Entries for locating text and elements
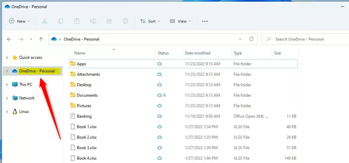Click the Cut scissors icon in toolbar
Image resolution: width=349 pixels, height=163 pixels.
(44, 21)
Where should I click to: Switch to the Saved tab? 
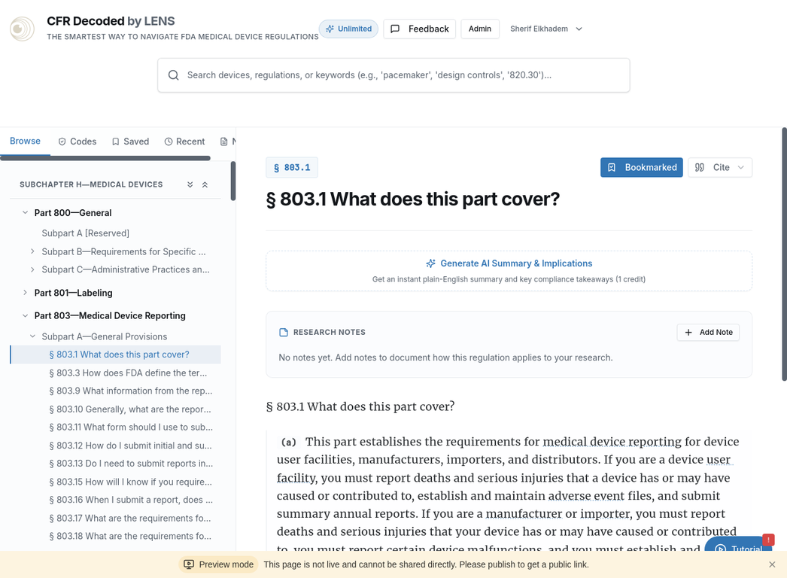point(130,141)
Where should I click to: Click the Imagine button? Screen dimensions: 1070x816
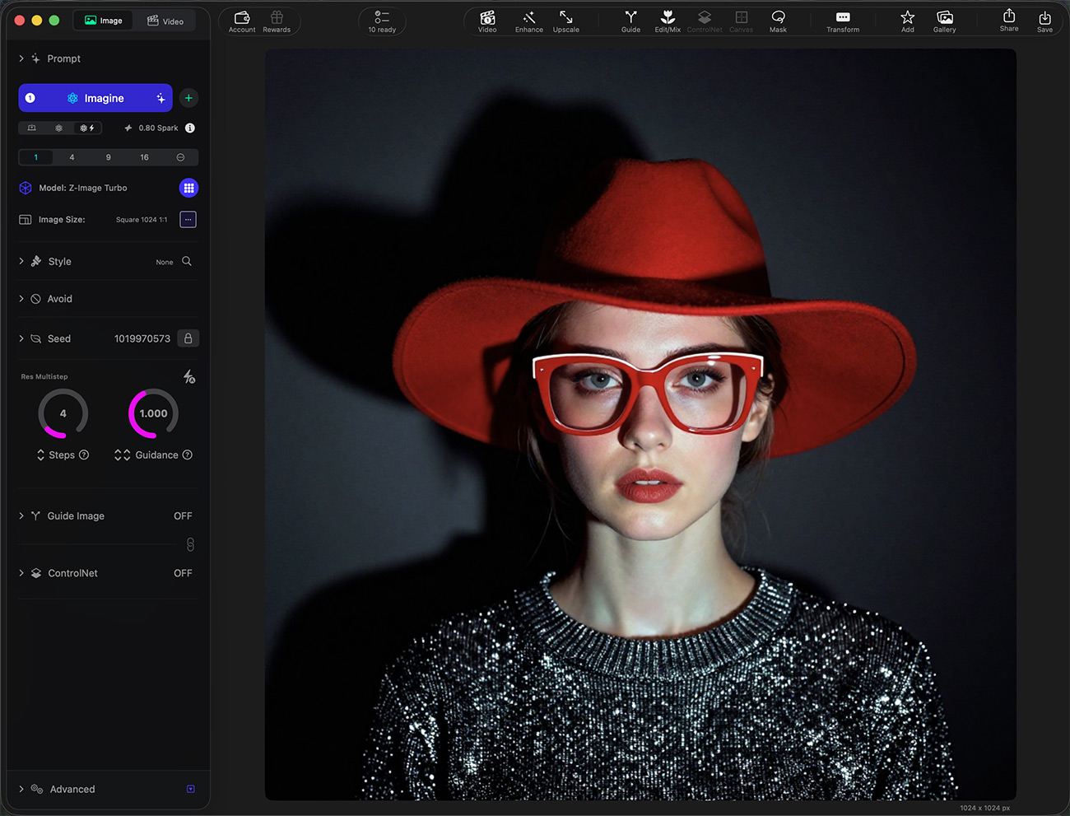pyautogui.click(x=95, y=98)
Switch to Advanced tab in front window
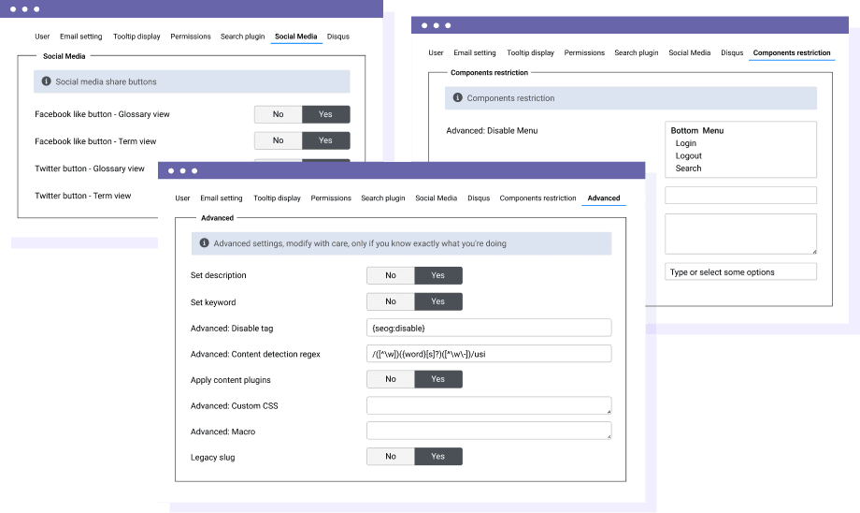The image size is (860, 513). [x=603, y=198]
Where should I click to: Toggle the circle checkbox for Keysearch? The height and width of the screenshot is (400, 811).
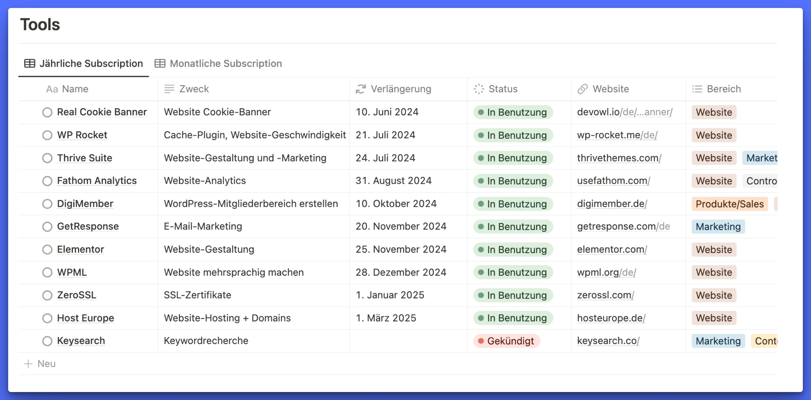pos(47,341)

# Description of the task:
Rewrite the rows above, replacing "Where should I click to" with "Where do I click to" and leaving everything else unchanged. Leave out the pictures.

# Response to this task:
Click the Cut scissors icon in toolbar
Image resolution: width=349 pixels, height=163 pixels.
(44, 21)
Where do I click to: Switch to the Saved tab? 
point(130,141)
Where do I click to: Click the Imagine button? Screen dimensions: 1070x816
pyautogui.click(x=95, y=98)
Switch to Advanced tab in front window
The image size is (860, 513). [x=603, y=198]
Where do I click to: Toggle the circle checkbox for Keysearch? The height and width of the screenshot is (400, 811).
pos(47,341)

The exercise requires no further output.